The Southern Reach Trilogy comes to a whirling end in Acceptance. I can't help but compare it to LOST, with the proper disclaimer that I'm one of those strange people who actually liked the last season of that show and what was explained vs. what wasn't. For this trilogy, I'll just say how I reacted at the end:
-- I'm glad I finished it but I did have to ask myself the question of if I was glad, which shows I wasn't entirely glad, right?
-- I'm fine with the explained-vs.-left-mysterious ratio, and think some interesting biological ideas regarding symbiosis and mimicry are brought into the mix.

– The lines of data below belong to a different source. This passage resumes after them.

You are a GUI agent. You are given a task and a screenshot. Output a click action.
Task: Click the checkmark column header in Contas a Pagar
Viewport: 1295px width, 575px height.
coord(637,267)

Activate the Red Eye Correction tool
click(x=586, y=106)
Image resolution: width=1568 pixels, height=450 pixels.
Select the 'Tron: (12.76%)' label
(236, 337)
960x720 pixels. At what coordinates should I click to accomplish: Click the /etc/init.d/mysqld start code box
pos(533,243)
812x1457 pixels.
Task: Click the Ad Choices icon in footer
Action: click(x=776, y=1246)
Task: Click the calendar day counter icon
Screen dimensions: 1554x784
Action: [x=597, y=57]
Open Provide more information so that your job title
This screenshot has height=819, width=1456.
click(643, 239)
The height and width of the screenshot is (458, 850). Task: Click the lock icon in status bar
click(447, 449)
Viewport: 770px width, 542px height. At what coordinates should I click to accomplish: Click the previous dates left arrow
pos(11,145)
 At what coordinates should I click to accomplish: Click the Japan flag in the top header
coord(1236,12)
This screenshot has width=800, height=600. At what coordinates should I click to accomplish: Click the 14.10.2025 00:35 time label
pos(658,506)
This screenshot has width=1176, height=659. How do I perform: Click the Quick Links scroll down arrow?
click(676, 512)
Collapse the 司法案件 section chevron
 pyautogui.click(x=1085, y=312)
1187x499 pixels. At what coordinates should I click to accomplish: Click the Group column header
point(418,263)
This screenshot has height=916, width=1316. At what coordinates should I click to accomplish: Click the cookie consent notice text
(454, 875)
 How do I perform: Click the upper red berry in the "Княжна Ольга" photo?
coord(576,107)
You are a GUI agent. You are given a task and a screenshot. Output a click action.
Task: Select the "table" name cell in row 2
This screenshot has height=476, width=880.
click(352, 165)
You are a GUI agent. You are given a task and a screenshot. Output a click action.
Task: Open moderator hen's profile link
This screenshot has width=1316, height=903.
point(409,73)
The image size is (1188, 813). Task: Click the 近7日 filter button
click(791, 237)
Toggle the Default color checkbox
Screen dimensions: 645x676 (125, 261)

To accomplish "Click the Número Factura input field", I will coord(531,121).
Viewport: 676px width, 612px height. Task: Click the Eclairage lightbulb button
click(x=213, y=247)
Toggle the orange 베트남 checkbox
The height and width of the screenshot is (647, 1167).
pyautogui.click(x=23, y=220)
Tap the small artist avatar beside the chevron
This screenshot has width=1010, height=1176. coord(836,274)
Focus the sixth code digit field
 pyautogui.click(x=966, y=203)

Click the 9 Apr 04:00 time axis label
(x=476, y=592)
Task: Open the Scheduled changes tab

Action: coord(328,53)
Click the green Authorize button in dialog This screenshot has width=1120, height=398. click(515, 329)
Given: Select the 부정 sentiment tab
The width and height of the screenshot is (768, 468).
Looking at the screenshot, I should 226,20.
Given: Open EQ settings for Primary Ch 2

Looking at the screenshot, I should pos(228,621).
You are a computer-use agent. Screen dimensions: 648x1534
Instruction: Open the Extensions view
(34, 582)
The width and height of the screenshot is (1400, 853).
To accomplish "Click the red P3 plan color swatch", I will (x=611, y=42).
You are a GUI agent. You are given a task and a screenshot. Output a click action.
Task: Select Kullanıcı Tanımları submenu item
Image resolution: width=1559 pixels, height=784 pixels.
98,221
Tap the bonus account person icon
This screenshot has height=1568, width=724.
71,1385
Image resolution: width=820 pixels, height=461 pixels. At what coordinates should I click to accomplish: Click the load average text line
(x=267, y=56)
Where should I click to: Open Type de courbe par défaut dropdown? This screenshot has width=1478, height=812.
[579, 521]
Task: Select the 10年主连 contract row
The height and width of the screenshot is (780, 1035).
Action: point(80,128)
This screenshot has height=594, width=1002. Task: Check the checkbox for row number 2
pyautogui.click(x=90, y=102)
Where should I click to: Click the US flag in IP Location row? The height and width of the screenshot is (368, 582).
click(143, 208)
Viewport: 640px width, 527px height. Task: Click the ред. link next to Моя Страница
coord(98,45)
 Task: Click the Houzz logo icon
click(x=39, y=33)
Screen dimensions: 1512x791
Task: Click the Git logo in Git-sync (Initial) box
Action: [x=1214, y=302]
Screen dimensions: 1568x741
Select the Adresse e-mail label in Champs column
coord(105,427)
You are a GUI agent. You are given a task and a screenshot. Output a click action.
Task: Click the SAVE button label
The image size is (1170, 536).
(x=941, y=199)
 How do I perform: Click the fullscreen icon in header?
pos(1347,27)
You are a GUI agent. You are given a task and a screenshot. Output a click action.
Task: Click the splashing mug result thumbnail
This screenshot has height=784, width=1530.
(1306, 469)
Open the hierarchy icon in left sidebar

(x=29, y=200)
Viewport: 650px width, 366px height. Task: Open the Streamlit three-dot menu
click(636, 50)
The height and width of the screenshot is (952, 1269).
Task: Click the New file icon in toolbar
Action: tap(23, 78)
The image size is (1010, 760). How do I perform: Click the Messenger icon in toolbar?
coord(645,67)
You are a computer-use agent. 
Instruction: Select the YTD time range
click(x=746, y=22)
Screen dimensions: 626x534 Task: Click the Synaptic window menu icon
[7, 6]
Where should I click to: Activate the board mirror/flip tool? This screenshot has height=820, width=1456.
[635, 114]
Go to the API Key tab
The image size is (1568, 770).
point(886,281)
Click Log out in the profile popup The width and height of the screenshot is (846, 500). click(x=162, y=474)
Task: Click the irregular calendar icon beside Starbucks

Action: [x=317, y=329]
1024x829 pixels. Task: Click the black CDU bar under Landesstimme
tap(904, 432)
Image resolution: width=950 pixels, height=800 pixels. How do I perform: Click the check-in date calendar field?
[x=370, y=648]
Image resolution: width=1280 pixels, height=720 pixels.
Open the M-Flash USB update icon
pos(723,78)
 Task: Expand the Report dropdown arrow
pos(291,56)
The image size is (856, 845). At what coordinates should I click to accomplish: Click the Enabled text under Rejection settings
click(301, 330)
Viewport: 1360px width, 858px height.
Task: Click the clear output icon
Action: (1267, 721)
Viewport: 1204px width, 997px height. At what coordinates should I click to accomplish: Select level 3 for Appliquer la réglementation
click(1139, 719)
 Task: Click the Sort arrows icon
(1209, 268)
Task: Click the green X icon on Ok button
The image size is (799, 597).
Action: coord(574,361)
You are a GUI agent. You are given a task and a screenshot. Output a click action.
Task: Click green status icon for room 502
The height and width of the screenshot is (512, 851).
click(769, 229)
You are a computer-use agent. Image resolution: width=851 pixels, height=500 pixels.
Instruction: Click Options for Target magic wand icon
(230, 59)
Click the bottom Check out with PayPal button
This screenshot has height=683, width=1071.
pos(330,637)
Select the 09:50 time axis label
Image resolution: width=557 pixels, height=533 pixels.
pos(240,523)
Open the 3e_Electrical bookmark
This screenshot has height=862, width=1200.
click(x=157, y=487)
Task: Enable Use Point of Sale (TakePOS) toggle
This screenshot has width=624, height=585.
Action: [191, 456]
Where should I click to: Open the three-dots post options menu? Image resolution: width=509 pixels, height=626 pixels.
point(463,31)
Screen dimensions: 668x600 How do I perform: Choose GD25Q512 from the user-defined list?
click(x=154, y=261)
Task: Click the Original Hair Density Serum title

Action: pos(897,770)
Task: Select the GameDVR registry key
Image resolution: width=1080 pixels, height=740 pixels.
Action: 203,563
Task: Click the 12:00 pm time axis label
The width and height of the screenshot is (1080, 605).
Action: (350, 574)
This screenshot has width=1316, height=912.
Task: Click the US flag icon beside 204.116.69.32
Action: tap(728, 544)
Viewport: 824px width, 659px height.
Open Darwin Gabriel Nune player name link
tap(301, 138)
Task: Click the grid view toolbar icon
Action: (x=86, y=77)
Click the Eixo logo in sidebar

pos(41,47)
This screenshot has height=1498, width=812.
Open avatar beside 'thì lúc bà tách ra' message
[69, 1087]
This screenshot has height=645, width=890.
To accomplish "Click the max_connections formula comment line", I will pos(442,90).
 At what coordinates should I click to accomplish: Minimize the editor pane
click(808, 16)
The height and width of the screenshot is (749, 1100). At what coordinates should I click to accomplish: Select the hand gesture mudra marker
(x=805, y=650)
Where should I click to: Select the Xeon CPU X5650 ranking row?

-- It's the pacing and "editing" of the multiple storylines that bothered me most of all. I feel like there's more plot in this book than in the two previous, and it becomes confusing because it's jumping around in time through multiple points of view who are changing names and making secret excursions etc. etc. If some of this had been moved to the second book in the trilogy, both books would have benefited. The author seems to want to keep a certain geographical feature secret until it's revealed in this book, and I think that was waiting too long.
-- Finally, religious language is used to give a nicely creepy gothic element, but the religious character is unconvincing. I actually found the religious dimension of LOST, although less overt, much more convincing because it resided deep in the characters, and was as much about philosophy as religion. Here, the element feels painted on for vibe's sake.
For a fragmented book I give a fragmented review, I guess.